Your answer should show every line of the material below that includes "size".

EXERCISE MATERIAL:
^^^^
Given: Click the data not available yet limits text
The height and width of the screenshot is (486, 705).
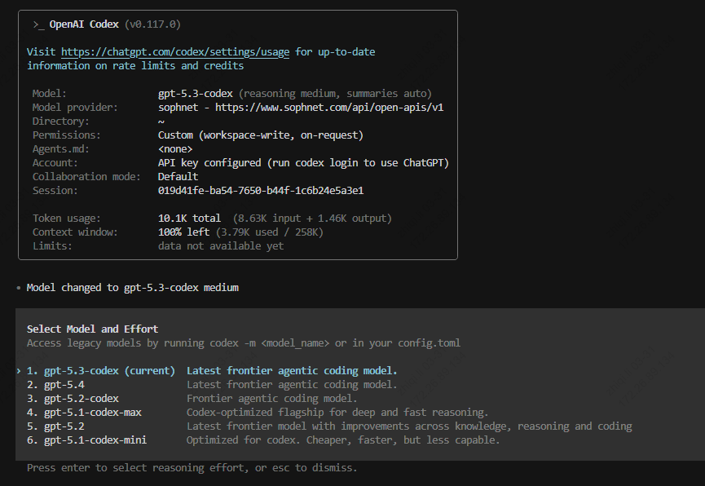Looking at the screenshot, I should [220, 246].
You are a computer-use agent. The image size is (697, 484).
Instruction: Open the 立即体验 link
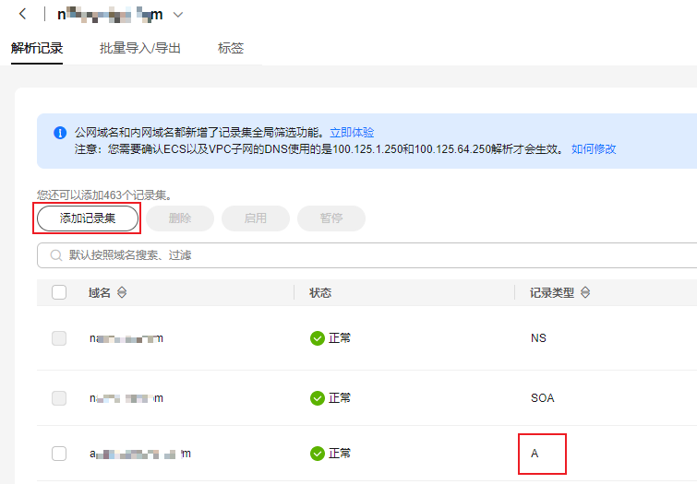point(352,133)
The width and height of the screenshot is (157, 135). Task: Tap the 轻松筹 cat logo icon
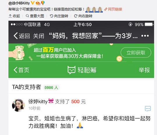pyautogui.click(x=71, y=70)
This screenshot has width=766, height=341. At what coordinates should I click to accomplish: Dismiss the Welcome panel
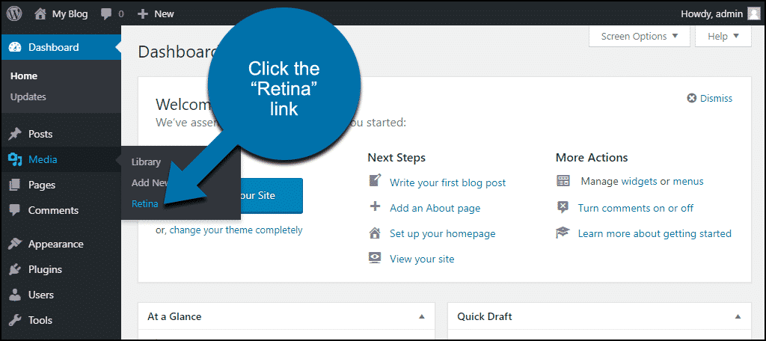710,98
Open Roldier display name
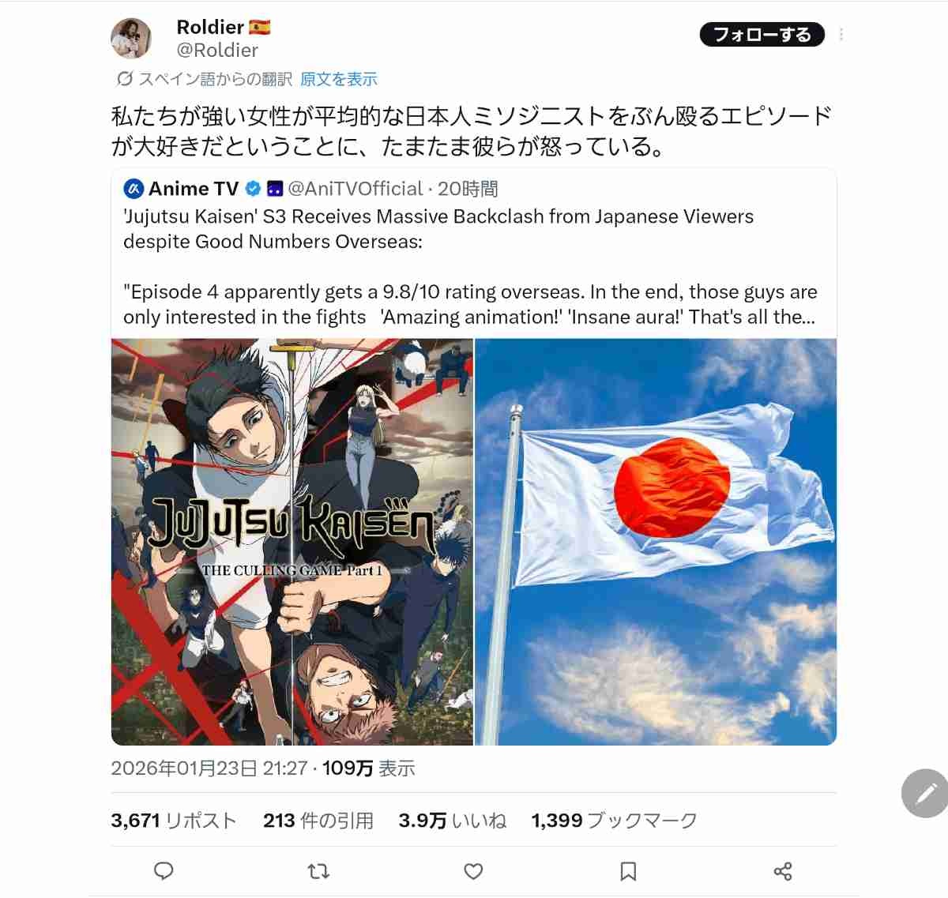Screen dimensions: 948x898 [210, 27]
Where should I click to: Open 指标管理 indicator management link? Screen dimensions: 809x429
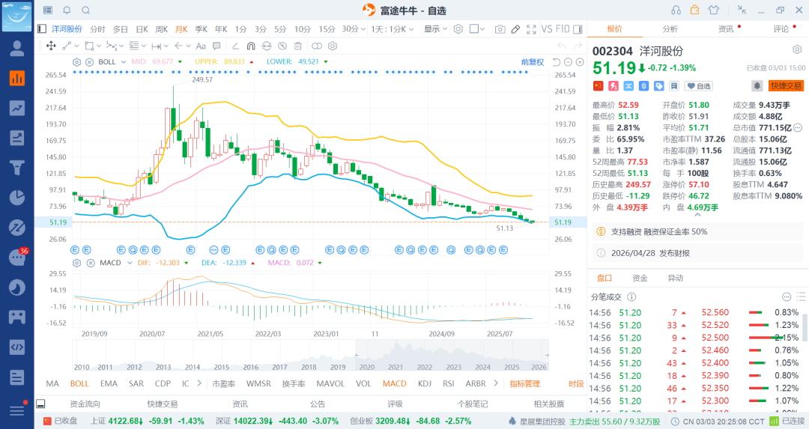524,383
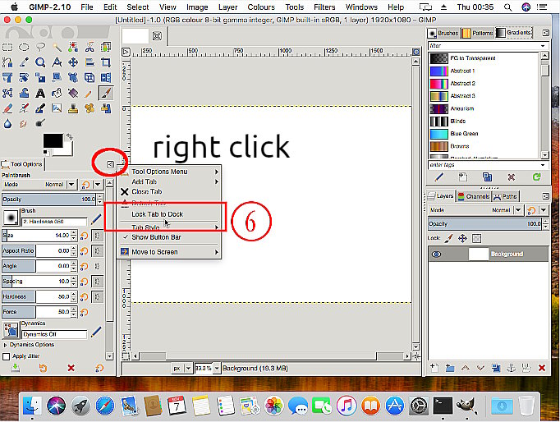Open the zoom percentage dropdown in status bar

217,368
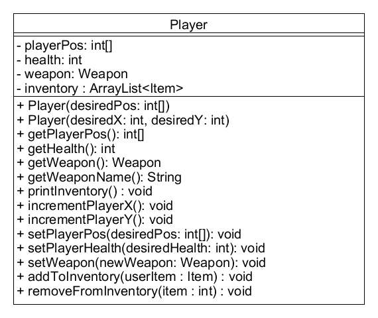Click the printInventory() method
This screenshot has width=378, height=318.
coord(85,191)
^^^^
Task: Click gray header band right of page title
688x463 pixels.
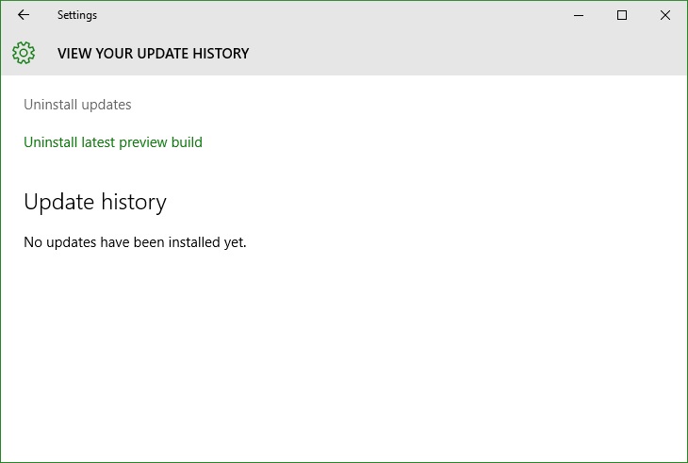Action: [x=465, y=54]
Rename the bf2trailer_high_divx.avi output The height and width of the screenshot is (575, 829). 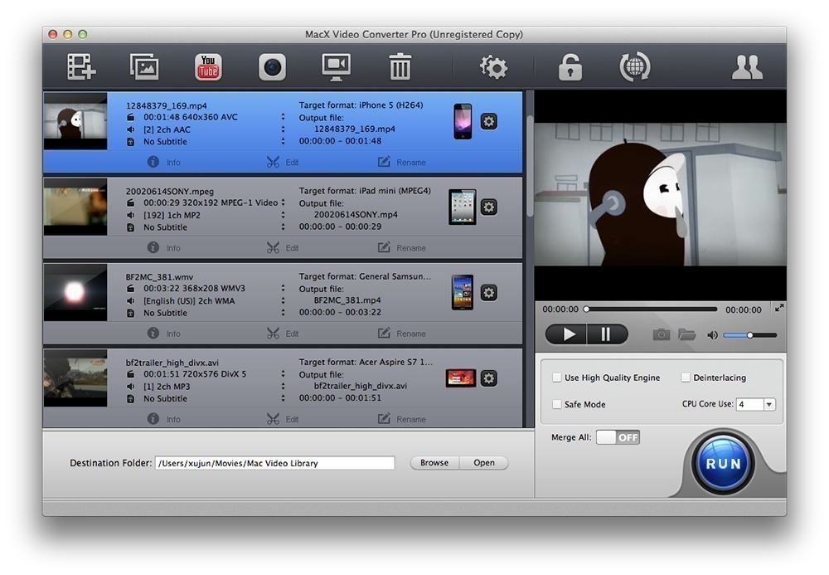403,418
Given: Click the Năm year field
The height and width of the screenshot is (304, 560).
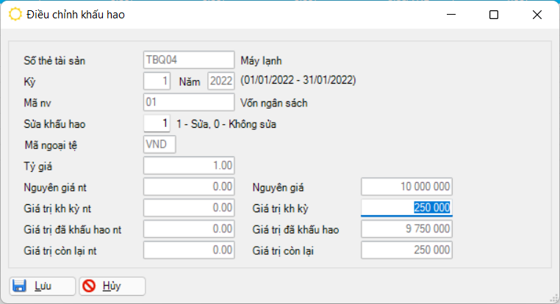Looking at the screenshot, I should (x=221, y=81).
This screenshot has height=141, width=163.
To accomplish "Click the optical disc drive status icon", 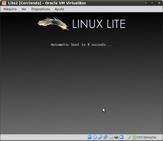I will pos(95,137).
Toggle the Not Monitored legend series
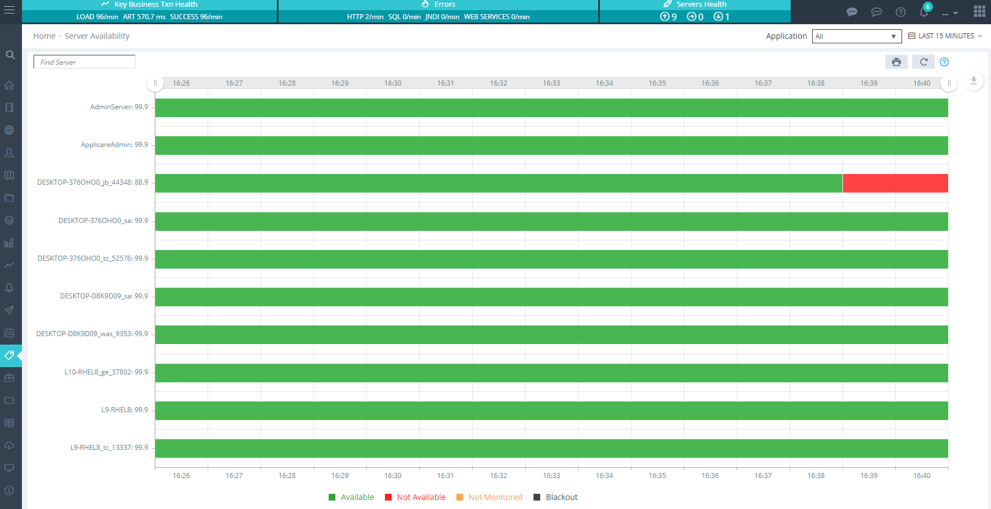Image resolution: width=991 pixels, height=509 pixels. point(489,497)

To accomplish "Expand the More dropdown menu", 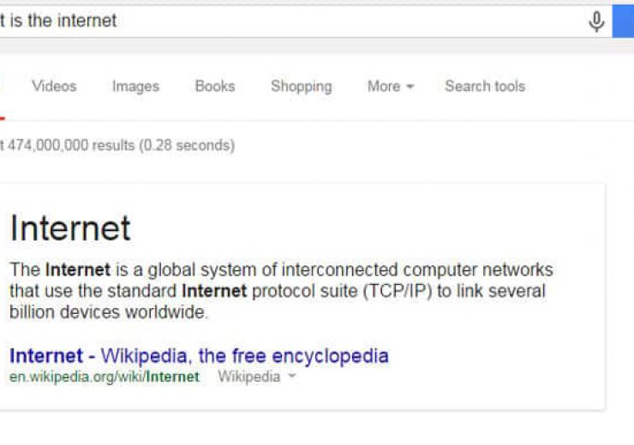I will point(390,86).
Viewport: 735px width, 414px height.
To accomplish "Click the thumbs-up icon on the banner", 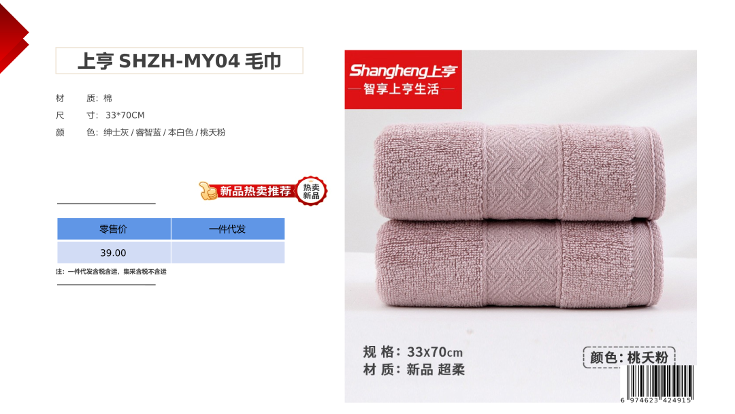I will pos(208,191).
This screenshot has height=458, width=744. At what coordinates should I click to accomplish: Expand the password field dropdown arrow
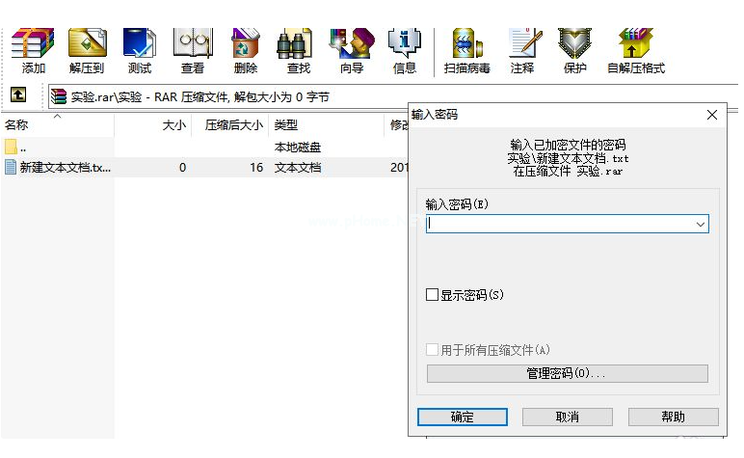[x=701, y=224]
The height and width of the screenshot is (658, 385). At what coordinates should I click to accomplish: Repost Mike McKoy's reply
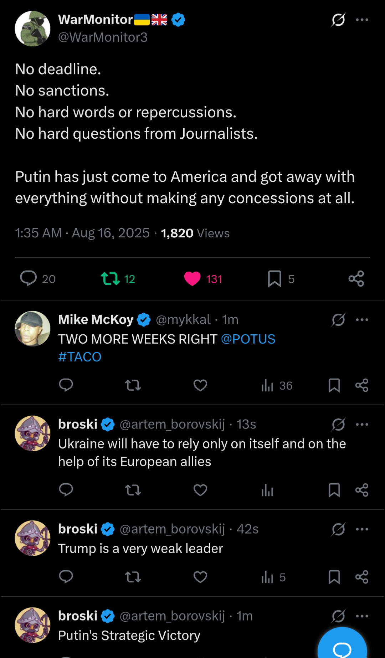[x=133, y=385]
^^^^
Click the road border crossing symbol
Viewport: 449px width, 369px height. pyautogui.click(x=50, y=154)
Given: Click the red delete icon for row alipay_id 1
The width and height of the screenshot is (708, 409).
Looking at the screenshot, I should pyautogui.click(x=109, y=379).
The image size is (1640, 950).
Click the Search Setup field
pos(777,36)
^^^^
PROBLEM SOLUTION:
You are a computer-use agent. The image size is (697, 484).
The image size is (1640, 950).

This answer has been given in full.